Une restriction similaire se retrouve dans deux autres paragraphes. L’un concerne les destinataires des données, passant de ‘les professionnels et établissements de santé désignés dans le contrat d’hébergement’ à ‘les personnes qui les ont confiées’.

L’autre concerne la restitution des données en fin d’hébergement, passant de ‘la personne ayant contracté avec l’hébergeur’ à ‘les personnes qui les lui ont confiées’.

Outre l’exclusion malvenue de la personne concernée, on voit également mal comment, dans un dossier collaboratif, par exemple de coordination des soins, l’hébergeur pourrait restituer à chacun des professionnels prenant en charge le patient les données qu’il aurait déposées.
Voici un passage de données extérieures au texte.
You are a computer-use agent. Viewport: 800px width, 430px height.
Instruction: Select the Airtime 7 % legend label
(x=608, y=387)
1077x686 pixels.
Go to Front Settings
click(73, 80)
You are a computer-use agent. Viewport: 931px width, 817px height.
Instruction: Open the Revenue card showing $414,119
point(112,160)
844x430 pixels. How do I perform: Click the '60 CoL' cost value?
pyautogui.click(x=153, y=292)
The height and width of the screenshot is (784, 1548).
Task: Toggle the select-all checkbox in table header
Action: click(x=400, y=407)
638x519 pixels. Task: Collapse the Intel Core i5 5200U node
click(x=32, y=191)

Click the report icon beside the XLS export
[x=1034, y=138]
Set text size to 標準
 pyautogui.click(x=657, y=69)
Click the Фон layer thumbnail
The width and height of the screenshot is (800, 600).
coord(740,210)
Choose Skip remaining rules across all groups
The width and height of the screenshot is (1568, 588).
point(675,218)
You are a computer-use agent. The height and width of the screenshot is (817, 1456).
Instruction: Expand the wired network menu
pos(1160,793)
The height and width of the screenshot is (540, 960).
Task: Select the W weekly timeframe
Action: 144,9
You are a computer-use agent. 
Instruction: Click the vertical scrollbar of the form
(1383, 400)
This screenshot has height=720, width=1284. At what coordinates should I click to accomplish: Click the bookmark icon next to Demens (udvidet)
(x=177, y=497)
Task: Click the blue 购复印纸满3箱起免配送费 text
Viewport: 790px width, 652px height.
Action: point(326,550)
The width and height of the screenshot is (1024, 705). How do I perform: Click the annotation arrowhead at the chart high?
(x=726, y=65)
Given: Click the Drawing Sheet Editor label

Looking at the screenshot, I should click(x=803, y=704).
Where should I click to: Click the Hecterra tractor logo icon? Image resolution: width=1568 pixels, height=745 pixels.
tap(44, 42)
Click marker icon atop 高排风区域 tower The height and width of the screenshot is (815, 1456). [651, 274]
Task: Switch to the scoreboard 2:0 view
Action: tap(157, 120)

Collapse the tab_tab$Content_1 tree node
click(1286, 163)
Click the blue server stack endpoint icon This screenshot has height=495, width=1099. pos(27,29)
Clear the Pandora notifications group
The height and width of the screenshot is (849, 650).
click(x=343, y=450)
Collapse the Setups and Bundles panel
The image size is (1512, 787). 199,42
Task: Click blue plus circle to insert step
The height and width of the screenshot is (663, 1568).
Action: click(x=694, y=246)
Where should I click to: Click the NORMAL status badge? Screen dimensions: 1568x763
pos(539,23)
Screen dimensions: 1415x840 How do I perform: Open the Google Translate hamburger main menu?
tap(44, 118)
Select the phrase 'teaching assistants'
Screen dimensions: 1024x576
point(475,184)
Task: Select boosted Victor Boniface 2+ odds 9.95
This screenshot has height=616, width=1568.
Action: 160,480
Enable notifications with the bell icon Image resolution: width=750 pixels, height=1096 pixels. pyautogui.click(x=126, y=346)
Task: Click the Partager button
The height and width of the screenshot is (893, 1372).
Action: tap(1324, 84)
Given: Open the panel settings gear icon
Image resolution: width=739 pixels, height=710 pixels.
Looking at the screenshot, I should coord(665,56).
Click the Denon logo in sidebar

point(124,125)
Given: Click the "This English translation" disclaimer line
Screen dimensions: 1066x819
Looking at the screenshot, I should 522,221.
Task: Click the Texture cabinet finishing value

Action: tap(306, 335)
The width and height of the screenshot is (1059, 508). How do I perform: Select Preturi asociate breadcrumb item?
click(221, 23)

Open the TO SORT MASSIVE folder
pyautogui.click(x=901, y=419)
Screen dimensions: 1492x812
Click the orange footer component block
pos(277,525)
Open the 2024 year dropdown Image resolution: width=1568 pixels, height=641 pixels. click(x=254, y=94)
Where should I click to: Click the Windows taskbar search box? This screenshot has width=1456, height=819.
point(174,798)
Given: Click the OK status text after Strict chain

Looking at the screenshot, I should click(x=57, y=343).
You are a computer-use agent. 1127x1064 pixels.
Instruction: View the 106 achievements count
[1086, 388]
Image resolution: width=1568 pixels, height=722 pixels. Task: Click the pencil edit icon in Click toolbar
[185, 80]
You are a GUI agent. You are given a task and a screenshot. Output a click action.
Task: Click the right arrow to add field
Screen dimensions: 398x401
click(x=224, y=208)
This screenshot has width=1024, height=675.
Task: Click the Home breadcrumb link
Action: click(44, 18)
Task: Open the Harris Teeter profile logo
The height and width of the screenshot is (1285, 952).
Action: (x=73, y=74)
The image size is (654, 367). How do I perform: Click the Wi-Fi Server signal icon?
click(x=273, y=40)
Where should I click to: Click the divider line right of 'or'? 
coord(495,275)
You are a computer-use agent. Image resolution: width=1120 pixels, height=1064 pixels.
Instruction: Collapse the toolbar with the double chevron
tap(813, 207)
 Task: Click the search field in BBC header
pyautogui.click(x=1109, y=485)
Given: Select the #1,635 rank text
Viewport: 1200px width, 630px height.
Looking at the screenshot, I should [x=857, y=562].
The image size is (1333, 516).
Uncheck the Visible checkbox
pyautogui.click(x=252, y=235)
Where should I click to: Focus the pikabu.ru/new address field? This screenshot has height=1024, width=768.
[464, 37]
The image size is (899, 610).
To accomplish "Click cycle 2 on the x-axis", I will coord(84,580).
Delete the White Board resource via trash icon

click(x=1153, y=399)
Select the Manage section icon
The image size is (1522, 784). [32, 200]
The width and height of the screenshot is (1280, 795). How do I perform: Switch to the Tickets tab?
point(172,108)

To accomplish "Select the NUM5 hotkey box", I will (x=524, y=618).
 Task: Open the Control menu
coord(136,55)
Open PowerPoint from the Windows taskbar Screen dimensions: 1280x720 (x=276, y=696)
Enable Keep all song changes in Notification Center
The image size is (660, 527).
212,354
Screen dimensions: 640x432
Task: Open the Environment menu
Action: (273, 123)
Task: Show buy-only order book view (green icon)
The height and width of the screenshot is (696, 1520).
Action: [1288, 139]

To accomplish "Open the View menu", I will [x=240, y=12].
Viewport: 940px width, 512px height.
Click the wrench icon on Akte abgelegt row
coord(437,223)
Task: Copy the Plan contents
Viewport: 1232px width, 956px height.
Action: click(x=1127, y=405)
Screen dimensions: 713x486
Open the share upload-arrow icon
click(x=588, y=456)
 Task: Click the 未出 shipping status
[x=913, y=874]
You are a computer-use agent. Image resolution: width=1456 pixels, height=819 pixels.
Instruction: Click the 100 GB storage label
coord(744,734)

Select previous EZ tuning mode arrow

Un travail d’interprétation est ici nécessaire pour neutraliser des dispositions qui sont de toute façon superfétatoires par rapport à la déclaration des destinataires dans les procédures CNIL.

Le référentiel de certification

Au terme du processus législatif, la certification des hébergeurs intègre bien, comme le souhaitait l’AFHADS, leur capacité à qualifier les applications hébergées. C’est cette dimension qui justifie la spécificité du métier des HDS et leur valeur ajoutée.

Le but de la certification doit être de démontrer que l’hébergeur candidat possède et mobilise la capacité de concevoir des environnements d’exécution à un niveau de sécurité approprié par rapport aux risques propres à chaque application. En effet, l’un des travers du processus actuel était que le dossier d’agrément figeait les solutions mises en œuvre, alors que la diversité et l’évolutivité des applications exige une adaptation à chaque cas particulier.

A cet effet, on pourra utilement s’appuyer sur un référentiel reconnu internationalement tel que la série ISO 27000, ce qui aidera également les HDS à défendre leur offre au-delà des frontières nationales.

Sur la spécificité additionnelle qu’est la qualification des applications, elle doit clairement se faire envers les nouveaux référentiels de sécurité et d’interopérabilité prévus pour l’ensemble des acteurs de la prévention, des soins, du suivi médico-social et social. On parvient ainsi à un niveau homogène d’exigence sur la sécurité des données pour toutes les situations d’hébergement d’une application, que ce soit au sein d’un établissement ou chez un hébergeur agréé tiers (établissement support d’un GHT, groupement de coopération sanitaire ou acteur privé). L’obligation de qualification des applications par les hébergeurs permet même d’entrainer dans cette démarche vertueuse les nombreux acteurs, par exemple du secteur assurantiel ou du « quantified self », qui sans y être obligés font le choix de recourir à un HDS pour en tirer un avantage concurrentiel.

La certification des hébergeurs n’est alors plus un signe de défiance envers des acteurs extérieurs au système sanitaire, mais bien la continuité logique d’une vraie démarche de sécurité au service des patients et la garantie de son application aux nouveaux services de prise en charge coopérative et au secteur médico-social.